It involves writing some Lisp code and running it on your system,
yes.  How is that a problem?

> and finding out precise character ranges.  That's a lot different
> from being able just to set an option.

How can Emacs know which characters does your Linux console actually
support, out of all the Unicode range?  And how can Emacs know which
ones of those you want to see as their ASCII "emulations" (per
latin1-disp.el) and which you want to see as U+FFFD replacements?

So yes, this requires you, the user, to tell Emacs which ones you want
to see in what manner.  There are a lot of Unicode characters, so it
could be a large job, if the characters actually supported by the
console are all in distinct Unicode blocks.  (But if you only want to
see Latin-1 characters, I've shown in this thread a one-liner to do
that.  I guess you will reject that as well.)

> > There is already such a way in Emacs.  Just use it, if that's what you
> > want.
> 
> There appears to be no easy way to get the old behaviour back, where
> characters undisplayable on the console got displayed with \ufffd
> instead.  You've characterised this old behaviour as a bug, but in the
> preferences of two actual Linux console users (Richard and myself), the
> solution is not better than the bug.

I don't understand why you are consistently rejecting every solution
that was suggested.  Including, amazingly enough, a way to actually
produce the same "diamond" glyphs on display under the same
circumstances.  Since when do veteran Emacs hackers such as you and
Richard consider some Lisp coding a problem so grave as to justify
flatly rejecting it?

Please understand: you are _really_ using Emacs on a terminal that is
unsuitable for it.  You _should_ expect problems.  And when solutions
are pointed out that are just a few lines of Lisp away, I'd expect you
to embrace them, not flatly reject them.

> Have there been any untoward effects reported, by sending valid
> Unicode strings of bytes to the Linux console?

Sorry, but I don't care.  We will not send unsupported byte sequences
to any terminal, not if I have anything to say about that.  That's
simply bad engineering.  We have plenty of better, safer solutions.

==*==

_The request_
Retype the reply above about Emacs and Unicode characters on the Linux console word for word, with its quoted lines and line breaks unchanged.

_Provided material_
==*==

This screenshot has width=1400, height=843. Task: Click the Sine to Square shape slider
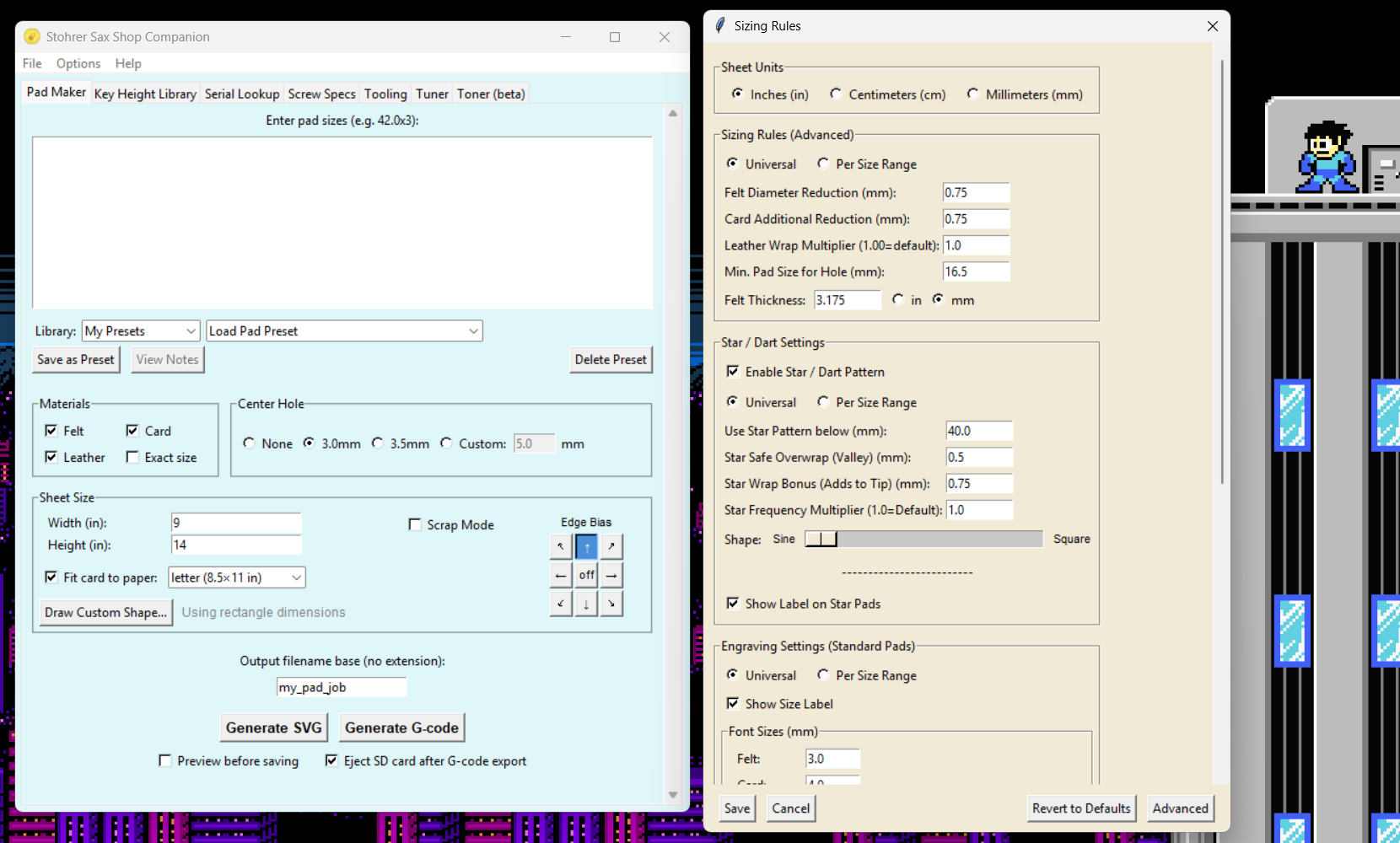click(923, 539)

==*==

_The result_
It involves writing some Lisp code and running it on your system,
yes.  How is that a problem?

> and finding out precise character ranges.  That's a lot different
> from being able just to set an option.

How can Emacs know which characters does your Linux console actually
support, out of all the Unicode range?  And how can Emacs know which
ones of those you want to see as their ASCII "emulations" (per
latin1-disp.el) and which you want to see as U+FFFD replacements?

So yes, this requires you, the user, to tell Emacs which ones you want
to see in what manner.  There are a lot of Unicode characters, so it
could be a large job, if the characters actually supported by the
console are all in distinct Unicode blocks.  (But if you only want to
see Latin-1 characters, I've shown in this thread a one-liner to do
that.  I guess you will reject that as well.)

> > There is already such a way in Emacs.  Just use it, if that's what you
> > want.
> 
> There appears to be no easy way to get the old behaviour back, where
> characters undisplayable on the console got displayed with \ufffd
> instead.  You've characterised this old behaviour as a bug, but in the
> preferences of two actual Linux console users (Richard and myself), the
> solution is not better than the bug.

I don't understand why you are consistently rejecting every solution
that was suggested.  Including, amazingly enough, a way to actually
produce the same "diamond" glyphs on display under the same
circumstances.  Since when do veteran Emacs hackers such as you and
Richard consider some Lisp coding a problem so grave as to justify
flatly rejecting it?

Please understand: you are _really_ using Emacs on a terminal that is
unsuitable for it.  You _should_ expect problems.  And when solutions
are pointed out that are just a few lines of Lisp away, I'd expect you
to embrace them, not flatly reject them.

> Have there been any untoward effects reported, by sending valid
> Unicode strings of bytes to the Linux console?

Sorry, but I don't care.  We will not send unsupported byte sequences
to any terminal, not if I have anything to say about that.  That's
simply bad engineering.  We have plenty of better, safer solutions.